NOAA makes no paper charts any more. The only charts on paper are Print on Demand (from newest data) at a local retailer or 3rd party printed products generally printed on an annual basis. No US charts have been maintained on paper for a VERY long time. They quit doing mass printing only recently as a cost saving measure. The new Print On Demand charts are printed on better paper now and of course current from the date you buy them. NOAA releases updates to individual charts on a daily basis. Only the international ENC electronic formats can accept minor updates.

For a chart plotter I like the Navonics chip charts best. They add a lot of information anf because they are vector you can work with them at any scale you like. Some plotters have more or less features. You use them in many ways like apepr but in other ways they are unlike paper. Being different makes it a learning process. The concept of using charts is no different just the methods you use. Working in different map projections is made easy. Hand plotting is not easy.

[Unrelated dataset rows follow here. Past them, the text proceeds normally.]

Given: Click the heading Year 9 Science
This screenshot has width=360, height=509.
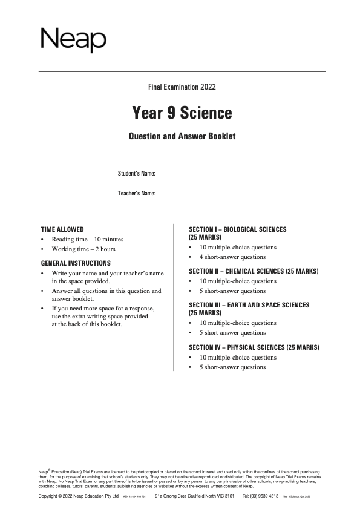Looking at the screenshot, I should coord(182,113).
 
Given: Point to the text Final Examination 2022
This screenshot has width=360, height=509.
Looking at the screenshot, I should coord(182,87).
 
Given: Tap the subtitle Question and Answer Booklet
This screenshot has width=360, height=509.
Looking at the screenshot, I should coord(182,136).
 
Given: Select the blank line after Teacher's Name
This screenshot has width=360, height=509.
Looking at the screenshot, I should coord(201,195).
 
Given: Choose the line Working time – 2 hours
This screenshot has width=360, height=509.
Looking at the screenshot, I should coord(83,249).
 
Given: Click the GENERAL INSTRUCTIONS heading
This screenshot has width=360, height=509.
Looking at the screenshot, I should coord(76,263).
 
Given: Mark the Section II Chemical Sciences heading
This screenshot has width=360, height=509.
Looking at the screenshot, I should coord(254,271).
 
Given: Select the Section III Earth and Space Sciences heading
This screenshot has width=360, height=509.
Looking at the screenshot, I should coord(249,309).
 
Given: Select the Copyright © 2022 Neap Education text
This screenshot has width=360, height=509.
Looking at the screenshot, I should coord(78,496).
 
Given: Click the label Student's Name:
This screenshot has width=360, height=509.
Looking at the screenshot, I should coord(136,174).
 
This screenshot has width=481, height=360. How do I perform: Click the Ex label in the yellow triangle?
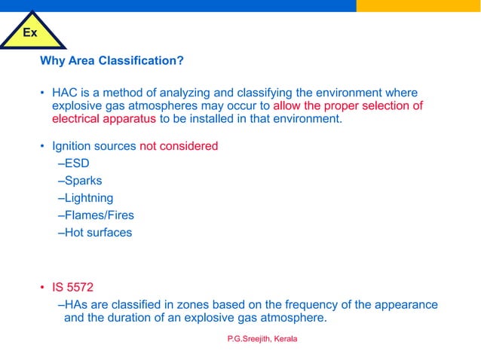(30, 32)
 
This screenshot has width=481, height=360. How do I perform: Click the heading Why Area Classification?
(112, 60)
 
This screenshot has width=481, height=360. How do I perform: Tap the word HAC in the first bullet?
(64, 93)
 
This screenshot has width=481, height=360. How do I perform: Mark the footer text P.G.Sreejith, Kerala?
(262, 339)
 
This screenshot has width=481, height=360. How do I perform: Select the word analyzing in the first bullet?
(179, 93)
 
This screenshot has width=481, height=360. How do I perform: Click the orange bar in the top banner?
(418, 5)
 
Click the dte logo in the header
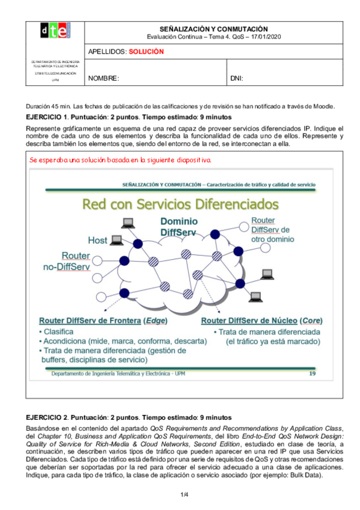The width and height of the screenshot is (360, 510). click(x=55, y=31)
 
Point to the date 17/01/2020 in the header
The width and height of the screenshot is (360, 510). click(x=265, y=37)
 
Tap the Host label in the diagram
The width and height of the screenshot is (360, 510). click(x=97, y=240)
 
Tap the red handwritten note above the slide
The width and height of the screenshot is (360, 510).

Laptop based software allows more of the features you use with paper charts on a bigger screen. If you use a laptop computer then a PC based solution with software is the cheapest and most flexible. I find I don't need all thet much at the helm but prefer to work out all the courses on the laptop. I also transfer maps and routes from the laptop to a PDA sized handeheld that I power from a 12 volt outlet at the helm. It offers a backup device to the computer that really isn't suited for use on deck.

They all reley on GPS as a location source. Using GPS is clearly a science within itself. You can deal with it as a magic box but it can also do more advanced things when properly understood. It's a tool but it's not a navigator.